▶ **TEXTAUSZUG**
◇ ◇ ◇

Der Brexit im historischen Bewußtsein

11Die Bundeskanzlerin Deutschlands trat am 24. Juni 2016 vor die Kameras und erklärte, die Entscheidung der Briten für einen Brexit müsse mit „historischem Bewußtsein“ mit Schlussfolgerungen bedacht werden. Dies wirft die Frage auf, welches „historisches Bewußtsein“ Frau Merkel hat, um den Brexit einzuordnen. Merkel meint: „Die Idee einer europäischen Einigung war eine Friedensidee“. Zwischen den Zeilen klingt das so, die Briten wollen keinen Frieden, weil sie dieser Friedensidee in ihrer konkreten weltlichen Gestalt EU nicht mehr folgen wollen. Wo den Briten der Schuh drückt, ist dann nachrangig. Mit dieser besserwisserischen Kultur des Weghörens spaltet Merkel Europa immer tiefer, sie ist damit selbst eine Ursache für den Brexit. Merkels historisches Bewußtsein ist befangen, weil sie selbst ein Teil des Problems ist.

Merkel meint, was die EU will, dient dem Frieden. Das klingt nach Alternativlosigkeit. So einfach ist das aber nicht mit dem Frieden. Als sich die Idee der Europa-Union nach dem Krieg aufmachte, verband sich dahinter ein Friedensideal. So weit, so richtig. Neben der wirtschaftlichen Einigung, verband sich mit diesem Ideal in Deutschland aber auch eine Vorstellung von einer politischen Einheit. Von einem  Bundesstaat in Anlehnung an die USA wurde mitunter gesprochen. Als es 1950 auf deutscher Seite eine Probevolksabstimmung in der Gemeinde Breisach gab, die Eugen Kogon als Vorsitzender der Europa-Union-Bewegung initiierte, sollte das der Legitimation dienen. Das Volk, so Kogon, müsse hinter der Idee stehen, die die Politik versucht zu verwirklichen. Wenn mit Idealen Wirklichkeit geschaffen werden soll, sollte die Wirklichkeit im Blick bleiben. Zu oft machten sich beim Verfolgen von Idealen unerwünschte Nebenfolgen breit, die sich zu Hauptfolgen auswuchsen. Dagegen sich einfach auf ein Ideal zu berufen, es könne nicht falsch sein und müsse immer weiter verfolgt werden, kann dann für die Wirklichkeit umso schlimmer sein, wie der idealistische Philosoph Hegel noch wusste. Die Frage „Die Europäische Union – Perspektiven mit Zukunft?“ lag schon länger in der Luft.

◇ ◇ ◇

▶ **ZEILEN**
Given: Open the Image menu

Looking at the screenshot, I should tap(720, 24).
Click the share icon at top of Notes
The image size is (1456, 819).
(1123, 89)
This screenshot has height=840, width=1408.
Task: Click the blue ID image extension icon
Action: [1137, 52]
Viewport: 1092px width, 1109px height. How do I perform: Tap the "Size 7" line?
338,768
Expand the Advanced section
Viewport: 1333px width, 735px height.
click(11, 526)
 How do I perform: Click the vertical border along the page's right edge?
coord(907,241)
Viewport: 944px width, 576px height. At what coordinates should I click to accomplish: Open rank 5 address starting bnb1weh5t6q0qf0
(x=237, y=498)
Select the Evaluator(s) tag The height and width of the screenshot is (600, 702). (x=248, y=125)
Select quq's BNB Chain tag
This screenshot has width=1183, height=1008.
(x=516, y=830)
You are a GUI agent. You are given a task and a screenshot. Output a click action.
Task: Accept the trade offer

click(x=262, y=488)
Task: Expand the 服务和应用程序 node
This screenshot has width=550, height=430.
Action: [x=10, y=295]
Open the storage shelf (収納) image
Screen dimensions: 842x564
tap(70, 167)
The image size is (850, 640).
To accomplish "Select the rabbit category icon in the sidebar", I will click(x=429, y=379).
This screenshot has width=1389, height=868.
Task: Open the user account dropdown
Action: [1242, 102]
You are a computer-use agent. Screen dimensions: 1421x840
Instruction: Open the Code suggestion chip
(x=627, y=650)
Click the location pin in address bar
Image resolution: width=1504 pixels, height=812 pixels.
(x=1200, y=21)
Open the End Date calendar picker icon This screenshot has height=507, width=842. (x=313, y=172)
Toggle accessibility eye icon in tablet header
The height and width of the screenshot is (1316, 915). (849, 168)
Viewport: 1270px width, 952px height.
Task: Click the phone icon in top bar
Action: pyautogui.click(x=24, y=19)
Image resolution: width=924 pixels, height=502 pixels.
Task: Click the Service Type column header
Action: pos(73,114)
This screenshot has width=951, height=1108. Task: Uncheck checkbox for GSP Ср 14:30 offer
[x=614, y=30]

◇ ◇ ◇

▶ **KURZE ÜBUNG 1**
In welcher Gemeinde gab es laut dem Textauszug über den Brexit 1950 eine Probevolksabstimmung?
▶ **KURZE ÜBUNG 2**
Schreib bitte den Textauszug über den Brexit nach seinem letzten Satz weiter.

▶ **ANTWORT ZUR AUFGABE 1**
In der Gemeinde Breisach.

▶ **ANTWORT ZUR AUFGABE 2**
Ein Ideal über die Wirklichkeit zu stellen, wird dazu führen, Kritik als Abweichlertum zu brandmarken. Die kritisierten Punkte lassen sich aber damit nicht aus der Welt schaffen. Das ist genau das Problem. Immer wieder wurden Bedenken angemeldet: Der Euro hält nicht, was er verspricht. Vertragsbruch zur Rettung des Euros ist keine Grundlage für die Zukunft. Die politische Einigung weiter Teile Europas in der EU verkennt die Wirklichkeit des jeweiligen Souveräns in den Mitgliedsstaaten. Ein Europa, das kein Europa der unterschiedlichen Regionen mehr sein darf, führt zur Vereinheitlichung von Ungleichem. Die Finanzhoheit der Nationalstaaten auszuhöhlen, wird in den Nationalstaaten früher oder später zu Unmut führen, übervorteilt zu werden. Zuletzt mündet die herrschende Migrationspolitik der EU abermals mit Vertragsbrüchen in ein zunehmendes Chaos, in dem  Deutschland sich in der EU zunehmend isoliert.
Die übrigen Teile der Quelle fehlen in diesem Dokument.